Alla luce delle critiche e delle proposte esposte sopra, il DSM-5 e l’ICD-11 sarebbero un tentativo di trovare un compromesso tra le parti, tra coloro che vorrebbero l’eliminazione della diagnosi e coloro che ne sottolineano l’aspetto positivo della fruibilità delle cure. Al dibattito sulla diagnosi in campo medico e psicologico si aggiunge la questione dell’accesso diretto ai trattamenti specifici che risulta ancora patologizzante in grande parte dei sistemi sanitari, al punto che molte persone trans non si recano dal medico per paura di essere discriminate o per mancanza di un’assicurazione sanitaria. Si presentano nel mondo dinamiche di esclusione delle persone trans, aggravate dalle violazioni dei diritti umani, tra cui il rilancio delle cosiddette terapie di “conversione” e “riparazione”, la persecuzione religiosa contro i cittadini LGBTQIA (lesbiche, gay, bisessuali, trans, queer, intersessuali e asessuali) in diversi paesi e la costante realtà di violenza contro la diversità di genere e l’impunità dei suoi autori.

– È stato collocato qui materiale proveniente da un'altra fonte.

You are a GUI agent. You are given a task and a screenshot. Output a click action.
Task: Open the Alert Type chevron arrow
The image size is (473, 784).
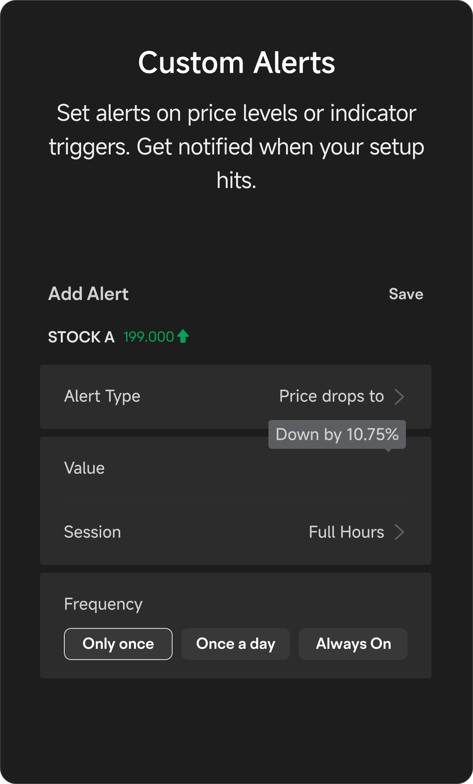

Al di là delle diverse critiche e delle diverse proposte sulla diagnosi in campo medico e psicologico, si deve infatti sempre ricordare che essere trans non è una malattia o un disturbo mentale e che, in secondo luogo, il diritto all’attenzione sanitaria è pari a quello di qualsiasi altra persona. Ci si aggrega pertanto all’appello di Transgender Europe (TGEU) di unirsi per garantire l’accesso universale al riconoscimento giuridico di genere, alla sanità e alla sua copertura assicurativa, alla protezione contro tutte le forme di stigma, discriminazione e violenza.
In questo mondo, la depatologizzazione trans non riguarda solo la classificazione psicologica e medica ma il modo di vivere.
Si vuole concludere ricordando quanto attesta la WPATH (The World Professional Association for Transgender Health) nello Standards of Care del 2011 (p.4):

Being transsexual, transgender, or gender nonconforming is a matter of diversity, not pathology. – Essere transessuali, transgender o di genere non conforme è una questione di diversità, non una patologia.